Go through the records and copy each line where the word "Nepalese" occurs.

(Saved entries)
------------

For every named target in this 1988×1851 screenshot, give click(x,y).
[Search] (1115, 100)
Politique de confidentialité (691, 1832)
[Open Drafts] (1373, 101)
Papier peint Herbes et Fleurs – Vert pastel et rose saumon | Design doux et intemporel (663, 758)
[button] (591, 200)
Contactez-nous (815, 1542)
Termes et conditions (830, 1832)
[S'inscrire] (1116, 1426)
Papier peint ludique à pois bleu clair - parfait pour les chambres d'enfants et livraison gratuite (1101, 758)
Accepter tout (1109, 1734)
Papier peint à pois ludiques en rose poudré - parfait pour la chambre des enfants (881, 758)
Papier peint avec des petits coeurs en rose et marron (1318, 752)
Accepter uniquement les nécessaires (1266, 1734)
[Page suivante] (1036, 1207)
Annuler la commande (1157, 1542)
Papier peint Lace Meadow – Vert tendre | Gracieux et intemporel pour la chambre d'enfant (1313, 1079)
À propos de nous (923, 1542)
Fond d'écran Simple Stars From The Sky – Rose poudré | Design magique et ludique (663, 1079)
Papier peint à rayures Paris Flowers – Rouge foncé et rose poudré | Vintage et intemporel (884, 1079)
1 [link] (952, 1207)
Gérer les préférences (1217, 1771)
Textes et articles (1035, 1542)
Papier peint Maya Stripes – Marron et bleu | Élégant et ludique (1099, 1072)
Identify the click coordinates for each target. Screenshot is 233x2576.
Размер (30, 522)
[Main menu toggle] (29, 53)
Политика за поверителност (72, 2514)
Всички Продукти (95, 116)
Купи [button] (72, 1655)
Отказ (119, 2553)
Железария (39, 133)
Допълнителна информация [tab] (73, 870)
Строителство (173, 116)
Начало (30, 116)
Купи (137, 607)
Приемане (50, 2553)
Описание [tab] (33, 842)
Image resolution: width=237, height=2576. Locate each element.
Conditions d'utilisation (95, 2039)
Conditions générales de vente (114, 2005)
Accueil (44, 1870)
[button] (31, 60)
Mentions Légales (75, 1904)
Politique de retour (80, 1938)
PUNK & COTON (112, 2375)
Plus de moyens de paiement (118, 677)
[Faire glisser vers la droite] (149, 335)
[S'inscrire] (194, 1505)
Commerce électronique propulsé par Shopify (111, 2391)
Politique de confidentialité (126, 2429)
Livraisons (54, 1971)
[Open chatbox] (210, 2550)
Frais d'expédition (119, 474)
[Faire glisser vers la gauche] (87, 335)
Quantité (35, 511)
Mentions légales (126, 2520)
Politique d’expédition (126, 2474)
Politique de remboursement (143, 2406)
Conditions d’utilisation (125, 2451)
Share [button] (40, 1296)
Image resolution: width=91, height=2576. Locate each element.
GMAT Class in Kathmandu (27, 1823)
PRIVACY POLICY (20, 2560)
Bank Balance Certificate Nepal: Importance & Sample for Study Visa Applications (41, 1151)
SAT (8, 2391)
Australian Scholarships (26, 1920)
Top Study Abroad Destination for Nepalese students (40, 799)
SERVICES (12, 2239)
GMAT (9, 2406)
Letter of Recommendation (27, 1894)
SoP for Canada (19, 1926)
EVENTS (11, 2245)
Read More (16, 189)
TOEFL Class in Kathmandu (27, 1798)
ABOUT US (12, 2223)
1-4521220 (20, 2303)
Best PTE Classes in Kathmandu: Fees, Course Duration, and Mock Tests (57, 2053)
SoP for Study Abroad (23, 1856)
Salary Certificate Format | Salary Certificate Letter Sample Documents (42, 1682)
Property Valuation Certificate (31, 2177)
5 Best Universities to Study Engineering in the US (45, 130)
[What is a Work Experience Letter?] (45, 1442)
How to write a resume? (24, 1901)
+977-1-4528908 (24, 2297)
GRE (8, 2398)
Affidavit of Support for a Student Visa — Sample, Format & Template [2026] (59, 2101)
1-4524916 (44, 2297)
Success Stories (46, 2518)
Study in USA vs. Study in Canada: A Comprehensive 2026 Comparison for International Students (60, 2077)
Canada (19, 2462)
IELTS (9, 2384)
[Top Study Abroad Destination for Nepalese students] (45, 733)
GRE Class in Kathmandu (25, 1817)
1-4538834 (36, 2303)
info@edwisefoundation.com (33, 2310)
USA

------------

*Worked solution*
Top Study Abroad Destination for Nepalese students (40, 799)
[Top Study Abroad Destination for Nepalese students] (45, 733)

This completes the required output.